Personal information
- Full name: Patrick Joseph Walker
- Date of birth: 20 December 1959 (age 66)
- Place of birth: Carlow, Ireland
- Positions: Right back; midfielder;

Senior career*
- Years: Team / Apps / (Gls)
- 1977–1982: Gillingham / 51 / (3)
- 1982: OTP Oulu
- 1982–1983: Bohemians / 15 / (0)
- 1983–1986: BK Häcken / 15 / (4)
- 1987–1991: GIF Sundsvall / 40 / (1)

International career
- 1977–1978: Republic of Ireland U21 / 2 / (0)

Managerial career
- 1992–1993: Varbergs BoIS
- 1994–1996: Kalmar FF
- 2002–2004: GIF Sundsvall
- 2005–2007: Örebro
- 2008–2011: Sandefjord
- 2011: Assyriska FF

= Pat Walker (footballer) =

Irish footballer (born 1959)

Patrick Joseph Walker (born 20 December 1959) is an Irish former professional footballer.

==Playing career==
He played for Gillingham between 1977 and 1981, making 51 appearances in the Football League. He also briefly played for Bohemians, before quitting the professional game and moving to Sweden.
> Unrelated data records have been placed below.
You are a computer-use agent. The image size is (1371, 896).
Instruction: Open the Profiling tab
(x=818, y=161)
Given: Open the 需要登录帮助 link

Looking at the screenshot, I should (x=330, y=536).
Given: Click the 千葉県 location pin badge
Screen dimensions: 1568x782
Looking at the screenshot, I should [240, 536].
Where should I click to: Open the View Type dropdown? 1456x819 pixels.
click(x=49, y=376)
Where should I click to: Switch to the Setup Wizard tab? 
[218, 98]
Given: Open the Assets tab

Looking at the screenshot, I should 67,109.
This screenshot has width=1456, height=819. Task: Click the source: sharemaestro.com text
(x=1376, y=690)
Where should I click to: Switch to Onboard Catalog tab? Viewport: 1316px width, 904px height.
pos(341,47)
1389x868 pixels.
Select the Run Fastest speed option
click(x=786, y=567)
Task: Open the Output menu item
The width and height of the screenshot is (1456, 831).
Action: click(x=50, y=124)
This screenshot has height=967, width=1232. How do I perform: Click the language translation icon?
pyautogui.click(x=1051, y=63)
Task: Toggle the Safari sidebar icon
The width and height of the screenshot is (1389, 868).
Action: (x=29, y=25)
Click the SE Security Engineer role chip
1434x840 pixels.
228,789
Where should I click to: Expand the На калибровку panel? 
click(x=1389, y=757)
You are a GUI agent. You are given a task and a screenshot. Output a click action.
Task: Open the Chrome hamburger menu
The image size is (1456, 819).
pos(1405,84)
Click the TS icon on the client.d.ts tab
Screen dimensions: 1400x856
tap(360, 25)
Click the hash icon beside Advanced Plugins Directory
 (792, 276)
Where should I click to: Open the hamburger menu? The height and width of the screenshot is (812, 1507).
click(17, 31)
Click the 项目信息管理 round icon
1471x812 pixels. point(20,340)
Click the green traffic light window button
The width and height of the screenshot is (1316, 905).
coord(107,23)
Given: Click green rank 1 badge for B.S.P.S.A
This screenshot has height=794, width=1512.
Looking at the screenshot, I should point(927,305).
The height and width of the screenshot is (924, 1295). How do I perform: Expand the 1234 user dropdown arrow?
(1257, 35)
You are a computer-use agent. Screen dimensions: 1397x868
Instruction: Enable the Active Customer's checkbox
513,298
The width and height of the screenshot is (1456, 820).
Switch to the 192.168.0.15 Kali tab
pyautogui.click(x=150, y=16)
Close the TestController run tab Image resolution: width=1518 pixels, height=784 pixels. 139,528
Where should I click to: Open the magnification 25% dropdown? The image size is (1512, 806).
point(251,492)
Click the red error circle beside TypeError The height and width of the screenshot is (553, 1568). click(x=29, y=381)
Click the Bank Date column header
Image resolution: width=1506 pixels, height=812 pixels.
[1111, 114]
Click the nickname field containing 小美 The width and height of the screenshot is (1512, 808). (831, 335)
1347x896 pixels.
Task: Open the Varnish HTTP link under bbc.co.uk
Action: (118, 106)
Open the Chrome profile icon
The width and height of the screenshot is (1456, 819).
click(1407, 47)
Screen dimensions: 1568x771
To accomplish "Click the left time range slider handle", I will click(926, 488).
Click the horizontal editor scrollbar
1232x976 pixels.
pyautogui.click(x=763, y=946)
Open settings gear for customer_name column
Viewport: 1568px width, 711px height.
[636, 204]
===International career===
Walker earned two caps for the Republic of Ireland U21 side.

==Coaching career==
Walker was coach of Varbergs BoIS, GIF Sundsvall between 2000 and 2004 and brought them to their highest league finish in the Allsvenskan to date. In 2005, he took over as manager of Örebro SK and helped them gain promotion to the Allsvenskan, before moving to Norway and Norwegian First Division club Sandefjord Fotball. He guided Sandefjord to their best league finish in the history of the club in 2010.

On 9 May 2011 he was fired from Sandefjord Fotball after a weak season opening, which included one win, two draws and two defeats in the first five matches.

In April 2016 he took over Pars FC Örebro as chairman and renamed the team to Scandinavian Football Club Örebro in order to make the team more professional and attract more players from around the world.

==Personal life==
He is the father of footballers Kevin and Robert.